Stored items

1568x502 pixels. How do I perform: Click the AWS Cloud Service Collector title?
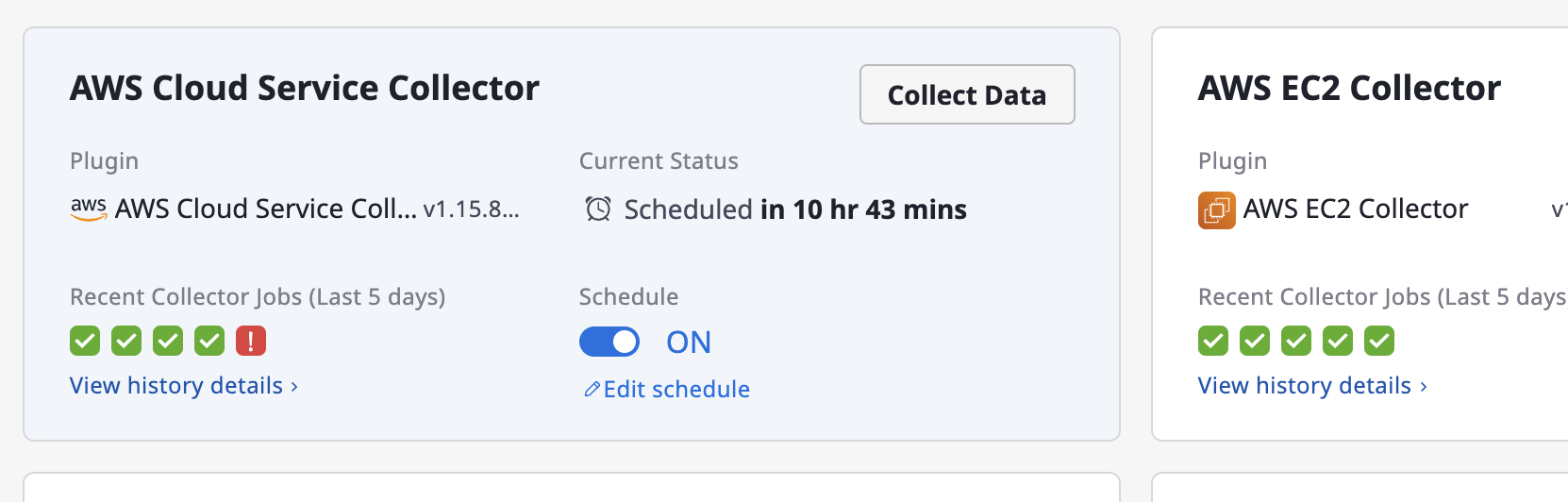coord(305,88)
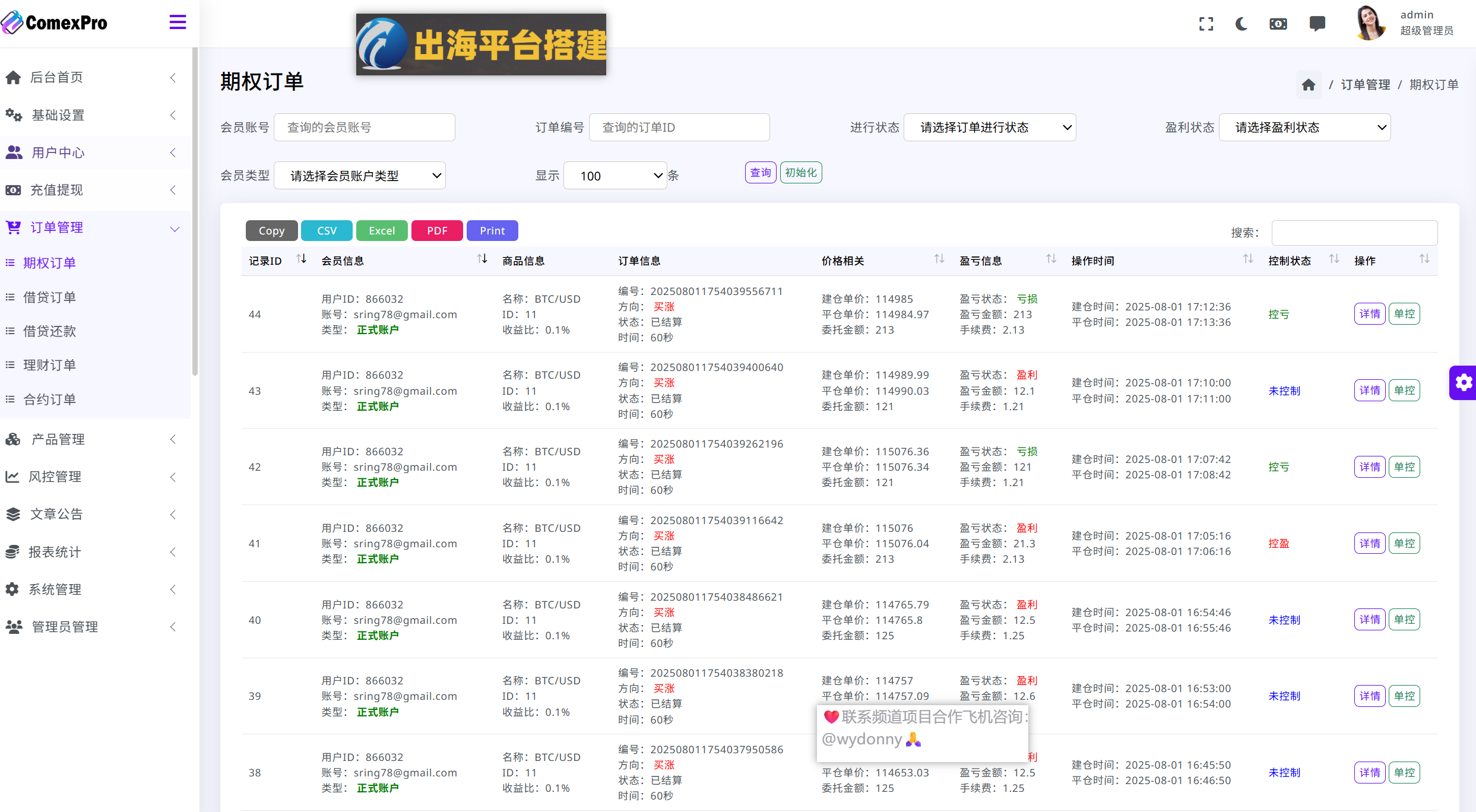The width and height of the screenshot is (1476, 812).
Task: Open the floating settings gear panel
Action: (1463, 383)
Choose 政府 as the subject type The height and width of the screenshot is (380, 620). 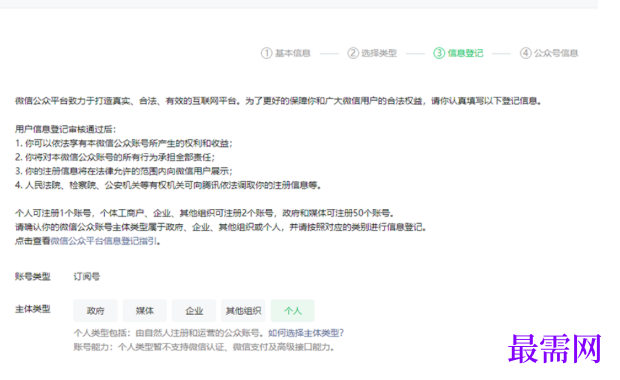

* [WRITTEN TASK]: Copy out all the data above line for line, with the pictures left out.

* [OUTPUT FOR THIS TASK]:
1568x502 pixels. How do I perform: Click the AWS Cloud Service Collector title?
coord(305,88)
The width and height of the screenshot is (1476, 812).
Task: Open the floating settings gear panel
Action: (1463, 383)
Choose 政府 as the subject type The height and width of the screenshot is (380, 620). 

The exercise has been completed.